L’investitura di Angelo Chiorazzo, imprenditore di Senise con contratti da decine di milioni in appalti con la Regione Basilicata, da parte della cosiddetta “lista dei vescovi”, denominazione smentita solo timidamente una volta ma poi lasciata correre dagli stessi alti prelati lucani, in prima linea da mesi nell’agone politico, svela anche la non novità del soggetto politico che nasce da un “laicato cattolico” che alla fine si é piegato alla logica di sempre: “chi ha i mezzi decide i fini” o un più rapido “follow the money”.
Ci sta.

Il patrimonio di Chiorazzo é multimilionario, buon per lui, ha da dieci anni appalti con la Regione Basilicata, insomma rispetto a lui gli altri competitors nella lista dei vescovi erano leggerini, nonostante le dichiarazioni del povero Lorenzo Bochicchio, liquidato con uno scarno comunicato stampa (chissà chi cura la comunicazione della lista dei vescovi…).
Insomma, Angelo Chiorazzo é stato nominato, come non si sa, in base a quali logiche, boh, ma d’altronde la democrazia interna non é di casa in Vaticano e il conclave é la modalità di elezione più opaca che ci sia.

Ma qui più che Dio ha pesato Mammona, ma per chi conosce il ruolo della chiesa lucana nella politica locale, non è purtroppo una novità.

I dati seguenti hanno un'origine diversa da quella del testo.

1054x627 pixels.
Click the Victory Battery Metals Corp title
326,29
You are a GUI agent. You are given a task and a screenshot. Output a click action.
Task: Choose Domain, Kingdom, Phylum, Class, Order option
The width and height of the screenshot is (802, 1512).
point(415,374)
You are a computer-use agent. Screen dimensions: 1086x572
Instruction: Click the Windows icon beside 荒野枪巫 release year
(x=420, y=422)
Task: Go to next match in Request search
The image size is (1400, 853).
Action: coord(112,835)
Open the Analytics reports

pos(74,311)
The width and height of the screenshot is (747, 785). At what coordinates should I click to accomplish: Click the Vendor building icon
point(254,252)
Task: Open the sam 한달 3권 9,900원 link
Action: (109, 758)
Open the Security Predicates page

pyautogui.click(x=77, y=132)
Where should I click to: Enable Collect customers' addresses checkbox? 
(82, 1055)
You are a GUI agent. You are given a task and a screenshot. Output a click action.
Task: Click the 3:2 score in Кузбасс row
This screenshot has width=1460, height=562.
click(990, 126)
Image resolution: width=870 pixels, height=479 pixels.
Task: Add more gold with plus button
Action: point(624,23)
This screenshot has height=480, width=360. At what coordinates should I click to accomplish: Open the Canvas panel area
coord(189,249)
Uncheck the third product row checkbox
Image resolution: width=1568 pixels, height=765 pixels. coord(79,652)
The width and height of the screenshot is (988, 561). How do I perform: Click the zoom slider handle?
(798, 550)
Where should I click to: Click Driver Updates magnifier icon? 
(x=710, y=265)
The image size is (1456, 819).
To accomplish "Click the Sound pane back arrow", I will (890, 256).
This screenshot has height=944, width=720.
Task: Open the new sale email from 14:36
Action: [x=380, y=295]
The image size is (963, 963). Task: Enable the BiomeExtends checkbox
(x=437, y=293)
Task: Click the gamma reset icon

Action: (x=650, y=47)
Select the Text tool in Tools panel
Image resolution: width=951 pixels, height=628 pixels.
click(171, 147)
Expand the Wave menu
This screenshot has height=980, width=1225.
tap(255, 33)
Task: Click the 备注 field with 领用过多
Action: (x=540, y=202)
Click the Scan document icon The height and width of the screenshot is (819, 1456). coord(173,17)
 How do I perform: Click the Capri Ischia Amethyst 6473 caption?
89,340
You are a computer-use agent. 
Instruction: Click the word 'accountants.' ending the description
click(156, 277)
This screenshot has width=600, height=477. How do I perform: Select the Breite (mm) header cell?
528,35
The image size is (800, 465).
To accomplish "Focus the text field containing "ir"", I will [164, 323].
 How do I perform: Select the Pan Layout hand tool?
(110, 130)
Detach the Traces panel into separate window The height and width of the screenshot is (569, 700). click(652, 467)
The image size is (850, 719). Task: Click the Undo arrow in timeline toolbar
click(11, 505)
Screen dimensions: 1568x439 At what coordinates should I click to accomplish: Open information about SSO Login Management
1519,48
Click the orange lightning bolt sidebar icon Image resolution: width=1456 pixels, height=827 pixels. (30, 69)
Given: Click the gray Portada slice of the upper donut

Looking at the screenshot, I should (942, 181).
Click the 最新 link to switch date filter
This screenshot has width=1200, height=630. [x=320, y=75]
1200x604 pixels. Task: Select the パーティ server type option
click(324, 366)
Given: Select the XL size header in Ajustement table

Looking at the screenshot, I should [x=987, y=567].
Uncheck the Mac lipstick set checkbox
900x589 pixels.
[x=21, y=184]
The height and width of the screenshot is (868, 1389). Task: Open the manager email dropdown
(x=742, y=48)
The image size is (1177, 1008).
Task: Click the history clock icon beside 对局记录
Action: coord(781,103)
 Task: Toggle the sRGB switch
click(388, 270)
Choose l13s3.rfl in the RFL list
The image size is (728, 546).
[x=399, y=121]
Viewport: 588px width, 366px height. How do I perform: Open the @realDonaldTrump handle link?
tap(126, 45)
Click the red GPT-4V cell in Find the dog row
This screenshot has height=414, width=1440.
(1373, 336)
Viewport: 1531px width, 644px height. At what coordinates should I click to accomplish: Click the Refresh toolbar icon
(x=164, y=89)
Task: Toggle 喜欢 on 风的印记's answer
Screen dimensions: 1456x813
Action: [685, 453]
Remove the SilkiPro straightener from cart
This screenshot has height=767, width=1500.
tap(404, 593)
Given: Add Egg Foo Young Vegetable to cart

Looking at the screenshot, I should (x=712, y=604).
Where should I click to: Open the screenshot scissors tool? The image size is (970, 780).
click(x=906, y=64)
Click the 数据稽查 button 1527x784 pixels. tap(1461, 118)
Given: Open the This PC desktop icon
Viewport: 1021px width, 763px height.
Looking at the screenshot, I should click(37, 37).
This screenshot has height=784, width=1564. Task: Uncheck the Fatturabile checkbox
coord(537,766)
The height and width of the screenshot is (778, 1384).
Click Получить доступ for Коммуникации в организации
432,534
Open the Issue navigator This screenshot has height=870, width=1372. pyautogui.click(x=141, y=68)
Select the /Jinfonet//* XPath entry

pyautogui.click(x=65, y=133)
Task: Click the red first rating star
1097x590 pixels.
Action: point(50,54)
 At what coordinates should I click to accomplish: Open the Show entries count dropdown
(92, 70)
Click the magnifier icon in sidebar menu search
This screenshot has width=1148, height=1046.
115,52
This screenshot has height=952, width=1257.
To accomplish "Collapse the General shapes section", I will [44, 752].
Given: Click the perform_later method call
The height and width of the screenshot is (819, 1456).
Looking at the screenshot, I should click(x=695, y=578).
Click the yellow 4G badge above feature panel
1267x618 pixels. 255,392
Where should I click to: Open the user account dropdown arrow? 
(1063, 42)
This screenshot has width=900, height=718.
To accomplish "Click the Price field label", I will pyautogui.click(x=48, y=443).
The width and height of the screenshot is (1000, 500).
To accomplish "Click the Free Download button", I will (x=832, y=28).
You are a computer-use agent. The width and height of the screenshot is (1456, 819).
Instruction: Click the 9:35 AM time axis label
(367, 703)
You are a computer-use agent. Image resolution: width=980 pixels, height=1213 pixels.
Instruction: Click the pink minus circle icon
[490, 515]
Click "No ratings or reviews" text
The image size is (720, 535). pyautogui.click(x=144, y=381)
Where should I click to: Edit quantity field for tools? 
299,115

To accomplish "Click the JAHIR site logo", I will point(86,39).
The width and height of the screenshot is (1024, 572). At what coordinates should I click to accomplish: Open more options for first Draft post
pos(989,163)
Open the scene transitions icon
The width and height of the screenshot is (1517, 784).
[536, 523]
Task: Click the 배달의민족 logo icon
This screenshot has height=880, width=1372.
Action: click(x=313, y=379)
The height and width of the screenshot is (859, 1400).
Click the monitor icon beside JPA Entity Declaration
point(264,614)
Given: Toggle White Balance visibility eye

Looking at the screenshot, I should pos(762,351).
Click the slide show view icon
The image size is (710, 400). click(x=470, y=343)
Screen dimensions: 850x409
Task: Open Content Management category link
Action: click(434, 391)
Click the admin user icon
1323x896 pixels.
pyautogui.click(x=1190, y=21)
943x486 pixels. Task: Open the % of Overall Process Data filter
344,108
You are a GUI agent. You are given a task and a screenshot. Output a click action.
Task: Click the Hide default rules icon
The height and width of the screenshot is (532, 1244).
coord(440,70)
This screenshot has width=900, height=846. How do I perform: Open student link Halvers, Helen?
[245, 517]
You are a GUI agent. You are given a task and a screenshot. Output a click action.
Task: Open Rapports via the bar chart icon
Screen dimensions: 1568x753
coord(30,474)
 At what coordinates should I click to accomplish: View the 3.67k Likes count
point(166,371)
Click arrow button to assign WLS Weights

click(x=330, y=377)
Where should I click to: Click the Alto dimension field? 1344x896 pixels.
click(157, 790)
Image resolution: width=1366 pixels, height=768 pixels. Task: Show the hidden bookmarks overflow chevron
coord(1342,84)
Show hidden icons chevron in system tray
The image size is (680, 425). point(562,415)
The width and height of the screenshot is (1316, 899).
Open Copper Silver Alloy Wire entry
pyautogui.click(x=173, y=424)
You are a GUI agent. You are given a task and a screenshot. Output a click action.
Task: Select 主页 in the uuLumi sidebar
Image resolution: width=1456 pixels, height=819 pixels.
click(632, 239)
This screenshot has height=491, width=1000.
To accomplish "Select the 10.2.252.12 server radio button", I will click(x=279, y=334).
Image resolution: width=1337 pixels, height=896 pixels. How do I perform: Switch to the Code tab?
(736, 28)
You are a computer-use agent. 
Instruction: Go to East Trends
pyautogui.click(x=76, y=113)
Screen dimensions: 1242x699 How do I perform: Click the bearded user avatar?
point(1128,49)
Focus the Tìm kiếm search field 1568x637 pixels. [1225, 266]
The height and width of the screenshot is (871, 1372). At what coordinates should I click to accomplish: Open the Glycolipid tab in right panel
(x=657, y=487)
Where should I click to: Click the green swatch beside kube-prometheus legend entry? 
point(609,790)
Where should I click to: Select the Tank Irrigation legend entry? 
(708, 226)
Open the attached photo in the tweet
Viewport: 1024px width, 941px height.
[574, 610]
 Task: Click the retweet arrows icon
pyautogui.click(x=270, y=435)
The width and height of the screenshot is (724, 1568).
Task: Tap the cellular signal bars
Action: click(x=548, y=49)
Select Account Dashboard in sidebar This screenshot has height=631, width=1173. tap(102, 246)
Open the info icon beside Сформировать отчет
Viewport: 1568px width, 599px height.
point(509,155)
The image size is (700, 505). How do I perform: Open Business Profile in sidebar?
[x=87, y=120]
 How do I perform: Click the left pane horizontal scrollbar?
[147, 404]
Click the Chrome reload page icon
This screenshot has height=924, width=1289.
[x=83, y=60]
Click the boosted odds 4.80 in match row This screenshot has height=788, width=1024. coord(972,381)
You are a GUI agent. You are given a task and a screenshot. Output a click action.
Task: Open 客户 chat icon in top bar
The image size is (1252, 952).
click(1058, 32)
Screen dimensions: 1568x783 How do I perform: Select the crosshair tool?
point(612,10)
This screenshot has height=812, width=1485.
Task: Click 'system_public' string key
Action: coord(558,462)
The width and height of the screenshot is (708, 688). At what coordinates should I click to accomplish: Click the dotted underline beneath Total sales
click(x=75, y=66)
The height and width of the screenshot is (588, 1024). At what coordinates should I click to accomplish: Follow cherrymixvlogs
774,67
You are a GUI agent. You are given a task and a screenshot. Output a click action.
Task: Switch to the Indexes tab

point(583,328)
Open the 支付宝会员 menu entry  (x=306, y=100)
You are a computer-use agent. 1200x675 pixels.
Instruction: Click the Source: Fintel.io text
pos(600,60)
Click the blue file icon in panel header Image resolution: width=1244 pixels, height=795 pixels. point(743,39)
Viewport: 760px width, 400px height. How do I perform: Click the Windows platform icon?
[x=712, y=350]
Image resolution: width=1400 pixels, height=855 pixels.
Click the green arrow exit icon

Resta il quesito di fondo, agitato da tanti nel Centrosinistra: i lucani voteranno un imprenditore che ha appalti milionari da un decennio con la Regione? E il conflitto di interesse su cui sono nate le fortune del M5S e la rendita di posizione del Pd? In Basilicata non vale.

Ma grazie a Dio si voti si contano e si pesano. Non si comprano.